- 6 years ago
A little background on us….We havebeen together for almost 2 years, he is 30 I am 27. We do not live together and we are celebate. We are “religious” and we have a great relatonship, very loving and respecftul. Months after we started dating he said he knew he wanted to marry me and that he would be surprised if the year came and went without us being engaged. Well it came and went….which was fine, it was still new. We were trying to save money and get on track. Earlier this year we went out West for a job opportuinity for him….if all goes well we leave at the end of December. We both wont like together before we are married and we have talked about our wedding and suck idk how many times. We wanted to do premartial counseling but I said not till we were engaged. I keep getting the ‘its coming’ comments. From ‘hints’ it sounds like hes getting the ring (which I said I didnt need given the timing of our situation). He has made me think the proposal was coming for my birthday at the end of July and it didn’t. It sounded like things got postponed. So he said it was going to happen before he left (which at the time was Sept 23 and we just found out it is now december), but that is SOON…..we have no plans to do anything, he has made no mention and I feel like I am going CRAZY!
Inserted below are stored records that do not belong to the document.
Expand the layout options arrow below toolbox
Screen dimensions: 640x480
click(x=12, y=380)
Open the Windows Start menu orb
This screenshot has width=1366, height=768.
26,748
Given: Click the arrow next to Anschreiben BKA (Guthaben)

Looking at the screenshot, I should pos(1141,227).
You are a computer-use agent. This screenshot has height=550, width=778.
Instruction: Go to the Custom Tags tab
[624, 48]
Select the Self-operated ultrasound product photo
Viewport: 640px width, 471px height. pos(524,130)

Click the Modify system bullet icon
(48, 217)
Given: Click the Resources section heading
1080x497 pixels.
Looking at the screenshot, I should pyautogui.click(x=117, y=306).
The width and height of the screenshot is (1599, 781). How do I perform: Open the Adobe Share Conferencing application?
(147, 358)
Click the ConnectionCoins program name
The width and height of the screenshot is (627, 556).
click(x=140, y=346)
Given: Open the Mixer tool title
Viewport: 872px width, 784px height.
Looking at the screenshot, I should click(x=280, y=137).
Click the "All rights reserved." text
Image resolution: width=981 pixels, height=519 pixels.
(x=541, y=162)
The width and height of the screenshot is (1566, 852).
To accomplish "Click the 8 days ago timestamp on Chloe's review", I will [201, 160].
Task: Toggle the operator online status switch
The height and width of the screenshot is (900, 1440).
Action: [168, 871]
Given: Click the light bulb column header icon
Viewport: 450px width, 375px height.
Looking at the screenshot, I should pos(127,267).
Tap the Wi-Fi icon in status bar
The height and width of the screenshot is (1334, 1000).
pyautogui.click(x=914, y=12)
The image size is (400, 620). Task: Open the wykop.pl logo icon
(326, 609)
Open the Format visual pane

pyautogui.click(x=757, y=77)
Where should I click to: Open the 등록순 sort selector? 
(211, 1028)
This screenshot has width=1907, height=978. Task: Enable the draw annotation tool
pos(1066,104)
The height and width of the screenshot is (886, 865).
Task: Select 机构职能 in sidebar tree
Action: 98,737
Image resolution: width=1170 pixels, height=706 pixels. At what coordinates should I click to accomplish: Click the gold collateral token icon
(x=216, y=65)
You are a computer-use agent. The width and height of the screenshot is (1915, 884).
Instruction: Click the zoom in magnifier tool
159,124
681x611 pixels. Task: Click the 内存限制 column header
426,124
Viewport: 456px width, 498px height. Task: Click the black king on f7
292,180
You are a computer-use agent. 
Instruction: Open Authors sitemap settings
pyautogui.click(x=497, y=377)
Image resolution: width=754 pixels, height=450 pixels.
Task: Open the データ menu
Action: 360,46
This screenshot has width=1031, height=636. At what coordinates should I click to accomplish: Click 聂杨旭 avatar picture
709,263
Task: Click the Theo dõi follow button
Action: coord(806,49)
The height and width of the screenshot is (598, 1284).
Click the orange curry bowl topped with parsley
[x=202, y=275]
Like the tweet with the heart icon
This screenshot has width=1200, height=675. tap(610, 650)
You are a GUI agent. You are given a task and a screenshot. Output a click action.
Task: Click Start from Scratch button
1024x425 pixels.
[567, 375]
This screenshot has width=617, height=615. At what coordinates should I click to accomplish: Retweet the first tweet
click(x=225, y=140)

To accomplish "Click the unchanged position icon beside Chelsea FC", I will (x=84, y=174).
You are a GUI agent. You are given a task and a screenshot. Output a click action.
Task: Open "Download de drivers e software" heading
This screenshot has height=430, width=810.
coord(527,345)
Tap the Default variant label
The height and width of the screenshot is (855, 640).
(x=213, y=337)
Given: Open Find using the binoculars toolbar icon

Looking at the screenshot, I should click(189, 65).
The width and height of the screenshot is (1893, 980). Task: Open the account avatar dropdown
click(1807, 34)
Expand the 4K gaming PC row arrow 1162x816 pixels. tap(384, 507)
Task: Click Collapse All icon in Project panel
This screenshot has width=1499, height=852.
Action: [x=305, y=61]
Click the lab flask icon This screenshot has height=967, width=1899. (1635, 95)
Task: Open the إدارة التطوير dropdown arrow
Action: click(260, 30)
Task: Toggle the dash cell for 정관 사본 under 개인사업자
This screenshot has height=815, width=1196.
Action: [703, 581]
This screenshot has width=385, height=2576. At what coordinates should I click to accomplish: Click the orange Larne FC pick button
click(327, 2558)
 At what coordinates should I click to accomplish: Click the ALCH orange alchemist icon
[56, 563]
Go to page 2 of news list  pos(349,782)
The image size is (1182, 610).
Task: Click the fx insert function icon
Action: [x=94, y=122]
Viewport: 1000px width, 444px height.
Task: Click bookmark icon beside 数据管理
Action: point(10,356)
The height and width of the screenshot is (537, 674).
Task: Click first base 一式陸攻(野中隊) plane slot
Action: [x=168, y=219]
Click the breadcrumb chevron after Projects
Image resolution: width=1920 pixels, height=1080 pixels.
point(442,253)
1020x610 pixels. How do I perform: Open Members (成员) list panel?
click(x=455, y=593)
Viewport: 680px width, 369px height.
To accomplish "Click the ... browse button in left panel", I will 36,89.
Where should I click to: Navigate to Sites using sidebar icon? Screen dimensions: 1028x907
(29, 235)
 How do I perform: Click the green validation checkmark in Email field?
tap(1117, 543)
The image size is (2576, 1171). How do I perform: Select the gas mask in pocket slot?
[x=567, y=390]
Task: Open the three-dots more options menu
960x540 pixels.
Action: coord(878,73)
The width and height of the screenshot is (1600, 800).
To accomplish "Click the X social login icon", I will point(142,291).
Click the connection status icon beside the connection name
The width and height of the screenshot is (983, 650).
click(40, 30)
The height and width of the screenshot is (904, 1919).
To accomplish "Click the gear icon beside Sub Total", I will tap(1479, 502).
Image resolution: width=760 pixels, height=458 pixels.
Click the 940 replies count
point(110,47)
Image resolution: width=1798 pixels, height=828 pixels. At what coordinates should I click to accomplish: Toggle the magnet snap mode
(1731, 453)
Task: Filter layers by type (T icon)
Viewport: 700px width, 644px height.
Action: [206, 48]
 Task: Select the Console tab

I feel like I went from a happy normal together girl to a crazy insain person who could cry at any moment from the pent up frustration. I dont want to bring it up but I want to scream and ask a thousand questions. I am a planner and he is not. This is getting to me really bad. I feel moody and upset all the time now. I dont know how to cope. I have said not to wait because of a ring, to ask my dad, let us start planning. Its hard to go on telling everyone how we are leaving when we aret engaged. All of a sudden I feel self consious and nuts.